Thursday, March 01, 2007

Effects of the evil orb

Some of you may remember this rant that I wrote last December about trying to see the dermatologist about what I thought was a return of my skin cancer.

What? You don't remember and you just aren't in the mood to click the link? Fine, here's the Reader's Digest version:

I had skin cancer surgery in May of 2005. Late in 2006 I noticed a growth that looked just like the original cancer on the same spot. I made an appointment with my not-any-longer-because-his-office-doesn't-believe-in-customer-service dermatologist, who then proceeded to essentially stand me up, so I refused to go back.

Not being one to just let potential skin cancer eat away my face, I made an appointment with Richie's plastic surgeon (he's been treating her for skin cancer), way back in December. His first available appointment was Feb. 26. Believe me, this annoyed me but I couldn't go back to the old dermatologist on account of the big fit I threw in their office (my blood starts to simmer just thinking about it).

So Monday, I ran off to see the plastic surgeon for what I assumed would be a consultation appointment. Dude, was I wrong.

The guy — who was very thorough and very odd ... he says, "uuuuuuuhhhhhhhhhhhhhhhh" a lot — checked me all over for other signs of skin cancer (none of the other two DERMATOLOGISTS looked anywhere but where I pointed) and spent a long time checking out the lumps and bumps on my face.

It was a good news/bad news situation:

The good news was that the cancer had not come back. The thing I thought was a cancerous mole was actually a milia (a little cyst thing) that formed along the scar — ick and whatever ... the doctor cut it open and cleaned it out and now it's all good.

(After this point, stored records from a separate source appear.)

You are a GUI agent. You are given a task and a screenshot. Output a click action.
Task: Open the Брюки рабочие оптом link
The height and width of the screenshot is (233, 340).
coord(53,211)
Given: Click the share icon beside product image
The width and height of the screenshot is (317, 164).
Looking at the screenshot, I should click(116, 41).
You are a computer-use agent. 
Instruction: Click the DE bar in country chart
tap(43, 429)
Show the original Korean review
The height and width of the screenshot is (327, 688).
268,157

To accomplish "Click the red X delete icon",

The bad news is that he found yet another spot of skin cancer on my face. Nice. I'm all skin cancery. 'the hell?

Anyway, he froze that off with the liquid nitrogen.

Oh and he did all of that sans any type of anesthesia which is fine but still ... ouch.

So that's that. I have skin cancer. I have to keep going back and having him say, "Uuuuuuuuuuuuuuhhhhhh" while looking all intensely at my face.

The sun is evil, mmmkay?

1 comment:

Anonymous said...

He's a good doctor. You'll learn to just look somewhere else while he's looking at you. Avoid eye contact while he has those funny glasses on because it is a very awkward moment to look into his jumbo magnified eyes. He's not a guy you'd want to have a drink with but definately a guy you trust to freeze bits of your face off. (or in my case, cut open your nose, dig out cancerous skin, replace it with your ear skin, all while awake and 6 months preggie.)